START SOURCE TEXT

CHARLOTTE – When Melissa Parker, Vice President of Patient Advocacy at Novant Health, was tasked with gathering volunteers to assist at a public vaccine clinic in Forsyth County, she began recruiting informally, by word of mouth.
While it may seem like a strange way to launch a major volunteer operation, it makes sense when you consider the rapidly changing landscape of vaccine production and allotment. “We had to stand up volunteers very, very quickly,” says Parker, “So I reached out to a small network of friends to say hey, can you come tomorrow.”
On January 25th, that handful of rapidly-recruited volunteers served at a newly opened vaccine clinic at the old Sears department stores at Hanes Mall in Winston-Salem. As those volunteers worked the fledgling clinic and Novant worked on creating a centralized mechanism for signing up volunteers, something wonderful happened.
“Each person who came was so moved by being a part of the solution to the pandemic; they wanted to come back again and again,” says Parker. “They started telling their friends, and very soon we had 150 people. Everyone who hears about the opportunity is excited and wants to help, and then once they do it, they tell their husband and their adult son and their next door neighbor and their Sunday school class and their fraternity, their business, their teacher – they all want to help.”

END SOURCE TEXT
START AVAILABLE DATA

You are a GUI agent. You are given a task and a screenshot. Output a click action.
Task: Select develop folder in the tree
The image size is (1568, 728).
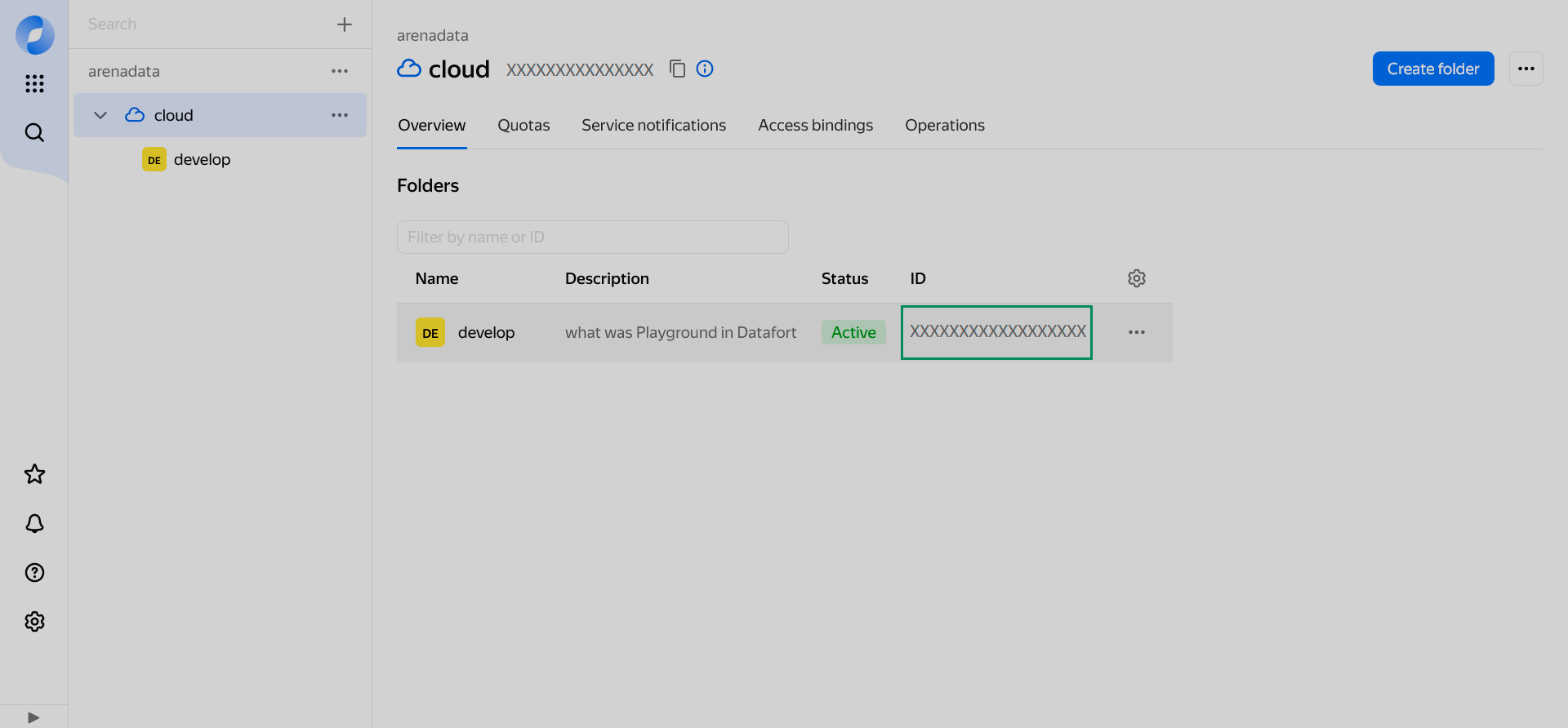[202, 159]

END AVAILABLE DATA

[EXERCISES]
a. In the article about Novant Health's vaccine clinic volunteers, how many volunteers does Parker say they soon had?
b. Resume the article about Novant Health's vaccine clinic volunteers after its final sentence.

[RESULTS FOR THE EXERCISE]
a. 150 people.

b.
“It’s been a beautiful outpouring of humanity from people,” continues Parker, “really to the point now where I’m trying to figure out how to create an opportunity for everybody who wants to serve! The ‘recruiting’ took about 15 minutes, and in a matter of about an hour, I had 100 times the number of people that I could possibly use today!”
It’s unusual – but welcome! – problem to have. “Typically in the world of volunteerism, you have to go shake the bushes and really recruit people to come help,” says Parker. “I think it’s a combination of things. People who typically volunteer for schools or in other organizations are just sitting at home. Entertainment has shut down, so people aren’t as busy. And people are so desperate for an end to this pandemic and have felt so helpless that there’s nothing that they can do short of wearing a mask and staying at home. I think people really see this as a tangible way that they can personally make a difference.”
At present, the Forsyth County Clinic is the only large-scale weekday Novant Clinic in the state, but they are planning to stand up a Monday through Friday clinic soon in the Charlotte area, similar to the one in Winston-Salem. “We have a clinic, but it’s small, too small really for volunteers to help,” says Parker. “Once we move into our new space, we’ll have a similar model, and there will be opportunities for people.”
So how can you help? It turns out the answer is complicated. While there is definitely a need for volunteers, constantly fluctuating vaccine allotment and demand that outweighs supply means there isn’t necessarily a way to utilize more volunteers right now.
“The thing about a successful volunteer opportunity is you’ve got to have the right number of volunteers,” explains Parker. “Right now, I have a long list of groups and individuals who want to help. At this moment, I have more than I need. But,” continues Parker, “We’re going to be doing this for a while. The more vaccines we get, the more helpers we’re going to need.”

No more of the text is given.